[Opgeslagen items]
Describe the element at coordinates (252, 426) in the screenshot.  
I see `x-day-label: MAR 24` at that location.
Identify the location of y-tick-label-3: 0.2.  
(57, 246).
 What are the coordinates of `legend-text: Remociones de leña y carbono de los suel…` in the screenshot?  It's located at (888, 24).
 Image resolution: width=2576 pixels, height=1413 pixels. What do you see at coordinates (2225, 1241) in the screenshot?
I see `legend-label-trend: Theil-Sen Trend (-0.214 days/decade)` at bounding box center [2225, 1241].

▶ **Taakdetails**
Druk alle bovenstaande items regel voor regel af, zonder iets aan de tekst te veranderen.

▶ **Uitvoer oefening**
Describe the element at coordinates (252, 426) in the screenshot.  
I see `x-day-label: MAR 24` at that location.
Identify the location of y-tick-label-3: 0.2.  
(57, 246).
 What are the coordinates of `legend-text: Remociones de leña y carbono de los suel…` in the screenshot?  It's located at (888, 24).
 Image resolution: width=2576 pixels, height=1413 pixels. What do you see at coordinates (2225, 1241) in the screenshot?
I see `legend-label-trend: Theil-Sen Trend (-0.214 days/decade)` at bounding box center [2225, 1241].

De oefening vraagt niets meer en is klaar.